Unfortunately, we can’t use this multiple widths mechanism to handle the Tex font portion of the upcoming cataclysm because of the consequences of the logical and physical size decisions made above. Even if we could, the fonts have changed enough so that the results of printing an old Press file with the old widths and the new rasters might not satisfy you. But we can’t do it anyway: existing Press files that are asking for CMR at 10 logical points and 10 physical points are asking for CMR with size 10 and face 0. According to the new conventions, you must ask instead for CMR with size 10 and face 74=54+2*10. Thus, the old Tex fonts and the new Tex fonts don’t match, according to the tests of the printing servers. Therefore, we propose the following: we will simply leave the old fonts on the printer untouched for a while, to achieve some backward compatibility. After this period, the old fonts will go away, so that we can recapture the space that they require. I would guess that the old Tex fonts will stay on Clover for at least a few months after the cataclysm at least, but not for too much longer. I hope that most Tex users have been smart enough to save their Tex sources, so that dealing with old Press files won’t be too big a problem. If you are the type of person who throws away Tex sources, consider yourself warned.

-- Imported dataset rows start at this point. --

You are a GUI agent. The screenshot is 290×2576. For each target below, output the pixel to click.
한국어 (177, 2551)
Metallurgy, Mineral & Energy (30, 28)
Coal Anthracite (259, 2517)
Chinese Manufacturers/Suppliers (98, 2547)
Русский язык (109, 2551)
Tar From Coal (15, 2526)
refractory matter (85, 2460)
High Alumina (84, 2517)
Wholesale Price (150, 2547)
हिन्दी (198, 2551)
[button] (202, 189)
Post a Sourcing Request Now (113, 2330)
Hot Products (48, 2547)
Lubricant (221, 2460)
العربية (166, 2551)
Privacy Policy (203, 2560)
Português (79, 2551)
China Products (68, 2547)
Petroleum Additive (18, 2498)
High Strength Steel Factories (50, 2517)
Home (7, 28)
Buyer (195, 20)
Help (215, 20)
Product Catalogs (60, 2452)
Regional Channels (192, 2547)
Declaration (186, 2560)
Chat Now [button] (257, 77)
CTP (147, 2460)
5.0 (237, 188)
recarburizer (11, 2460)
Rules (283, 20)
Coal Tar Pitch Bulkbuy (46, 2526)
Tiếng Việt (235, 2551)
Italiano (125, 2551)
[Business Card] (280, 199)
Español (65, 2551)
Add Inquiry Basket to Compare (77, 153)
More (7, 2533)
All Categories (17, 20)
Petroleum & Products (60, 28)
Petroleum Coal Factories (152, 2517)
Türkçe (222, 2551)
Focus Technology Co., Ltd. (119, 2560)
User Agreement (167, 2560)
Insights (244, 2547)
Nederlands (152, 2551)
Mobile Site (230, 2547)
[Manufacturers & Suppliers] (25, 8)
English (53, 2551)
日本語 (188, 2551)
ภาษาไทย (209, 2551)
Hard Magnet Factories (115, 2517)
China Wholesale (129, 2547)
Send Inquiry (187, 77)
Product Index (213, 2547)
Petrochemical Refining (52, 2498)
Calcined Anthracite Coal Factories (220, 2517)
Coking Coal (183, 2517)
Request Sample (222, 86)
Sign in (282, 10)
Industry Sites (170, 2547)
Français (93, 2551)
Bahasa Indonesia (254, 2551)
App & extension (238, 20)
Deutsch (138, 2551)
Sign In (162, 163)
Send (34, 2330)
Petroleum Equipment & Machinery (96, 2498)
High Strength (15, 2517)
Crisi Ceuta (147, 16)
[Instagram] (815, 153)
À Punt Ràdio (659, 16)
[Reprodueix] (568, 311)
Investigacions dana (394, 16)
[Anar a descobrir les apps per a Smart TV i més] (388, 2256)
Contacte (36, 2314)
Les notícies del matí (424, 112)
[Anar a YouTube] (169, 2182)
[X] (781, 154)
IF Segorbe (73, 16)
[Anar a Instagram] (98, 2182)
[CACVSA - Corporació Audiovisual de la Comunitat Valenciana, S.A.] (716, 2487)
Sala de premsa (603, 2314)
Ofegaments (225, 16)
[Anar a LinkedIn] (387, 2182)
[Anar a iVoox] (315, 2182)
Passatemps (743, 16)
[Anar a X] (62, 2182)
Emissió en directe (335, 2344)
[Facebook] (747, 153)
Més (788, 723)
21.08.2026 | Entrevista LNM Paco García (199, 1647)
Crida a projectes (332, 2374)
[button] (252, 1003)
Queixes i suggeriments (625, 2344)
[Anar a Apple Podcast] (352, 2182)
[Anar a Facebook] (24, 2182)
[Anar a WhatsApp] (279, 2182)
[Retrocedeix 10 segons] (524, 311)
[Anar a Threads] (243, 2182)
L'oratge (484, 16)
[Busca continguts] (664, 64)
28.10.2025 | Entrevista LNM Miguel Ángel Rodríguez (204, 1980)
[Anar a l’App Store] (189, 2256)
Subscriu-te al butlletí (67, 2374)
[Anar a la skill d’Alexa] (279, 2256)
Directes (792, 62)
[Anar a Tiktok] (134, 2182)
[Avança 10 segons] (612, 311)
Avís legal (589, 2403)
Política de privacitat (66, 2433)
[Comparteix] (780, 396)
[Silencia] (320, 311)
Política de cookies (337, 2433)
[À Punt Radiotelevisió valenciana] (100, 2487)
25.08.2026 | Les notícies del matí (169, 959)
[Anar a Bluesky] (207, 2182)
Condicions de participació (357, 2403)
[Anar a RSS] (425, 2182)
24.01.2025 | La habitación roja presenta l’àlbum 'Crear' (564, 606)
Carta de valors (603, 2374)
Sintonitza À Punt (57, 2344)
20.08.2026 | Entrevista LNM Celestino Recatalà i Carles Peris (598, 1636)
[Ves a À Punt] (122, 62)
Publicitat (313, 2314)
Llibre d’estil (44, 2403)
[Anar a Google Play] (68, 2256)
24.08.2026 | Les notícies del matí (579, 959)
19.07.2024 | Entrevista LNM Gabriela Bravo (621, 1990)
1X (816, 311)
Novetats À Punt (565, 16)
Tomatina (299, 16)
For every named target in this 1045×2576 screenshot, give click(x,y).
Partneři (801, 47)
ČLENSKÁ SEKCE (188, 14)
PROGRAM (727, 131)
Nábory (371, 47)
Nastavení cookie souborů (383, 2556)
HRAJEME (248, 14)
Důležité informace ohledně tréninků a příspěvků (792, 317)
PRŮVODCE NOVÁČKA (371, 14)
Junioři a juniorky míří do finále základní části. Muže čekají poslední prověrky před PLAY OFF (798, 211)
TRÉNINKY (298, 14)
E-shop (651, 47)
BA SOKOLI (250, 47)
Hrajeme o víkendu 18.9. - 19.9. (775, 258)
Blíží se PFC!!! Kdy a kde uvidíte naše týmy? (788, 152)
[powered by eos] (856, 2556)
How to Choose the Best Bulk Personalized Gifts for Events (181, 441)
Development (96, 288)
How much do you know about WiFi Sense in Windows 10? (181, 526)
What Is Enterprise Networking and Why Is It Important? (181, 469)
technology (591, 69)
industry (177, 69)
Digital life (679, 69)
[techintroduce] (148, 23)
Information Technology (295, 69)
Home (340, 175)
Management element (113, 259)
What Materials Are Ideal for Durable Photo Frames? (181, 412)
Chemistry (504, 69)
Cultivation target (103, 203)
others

Even though the bulk of the old Tex fonts can stay in Clover’s data base without any bad consequences other than making it bigger, the SLIDESCM* fonts are a different case. They are using up family names for what is, in the new scheme of things, no good purpose. I would like to throw those fonts away as part of the cataclysm, even though this would constitute a gross incompatibility with the past. My sense is that they have not been extensively used. And of course, the post-cataclysm Tex and Clover will have roughly equivalent fonts that fit into the scheme detailed above. If you object to the sudden disappearance of the SLIDESCM* fonts, please let me know.

One more minor issue to go! In general, it is impossible to use Tex fonts in Bravo. The standard Fonts.Widths file doesn’t include the widths for Tex fonts, because they are too bulky to make that desirable. In addition, Tex fonts in general don’t come equipped with Alto versions. Since the mathematical symbols in CMSY seemed too important to pass up, Leo Guibas took the 10 point version of the old CMSY and produced an Alto font for it, calling the result SYMBOL. Some undetermined number of Bravo users have now become dependent on the SYMBOL font. The script alphabet that is part of CMSY is one of the things that has changed the most in the new Tex fonts. My current plan is to leave the SYMBOL font alone; after all, someone might actually like those funny script characters!